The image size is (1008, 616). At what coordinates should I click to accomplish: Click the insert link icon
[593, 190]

—————

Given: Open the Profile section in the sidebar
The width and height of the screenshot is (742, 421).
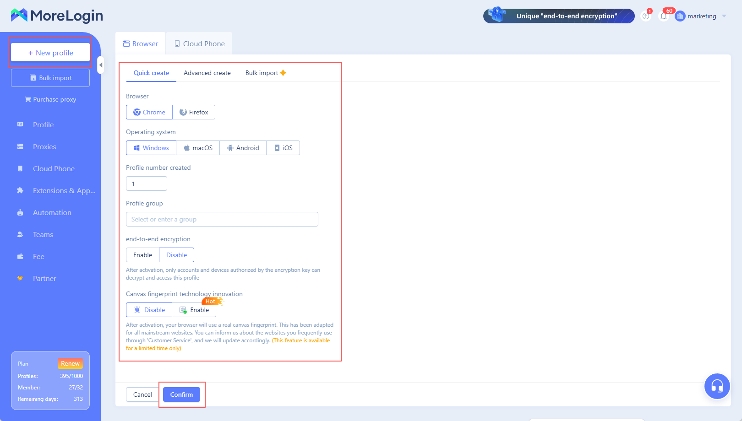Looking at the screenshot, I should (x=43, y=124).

—————

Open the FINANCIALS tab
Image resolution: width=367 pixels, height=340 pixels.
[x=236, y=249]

—————

■ **CHALLENGE**: Echo the rows word for word, from the line that contains "Open the FINANCIALS tab" through the line that contains "[x=236, y=249]", including both of those lines.

■ **EXERCISE RESPONSE**:
Open the FINANCIALS tab
Image resolution: width=367 pixels, height=340 pixels.
[x=236, y=249]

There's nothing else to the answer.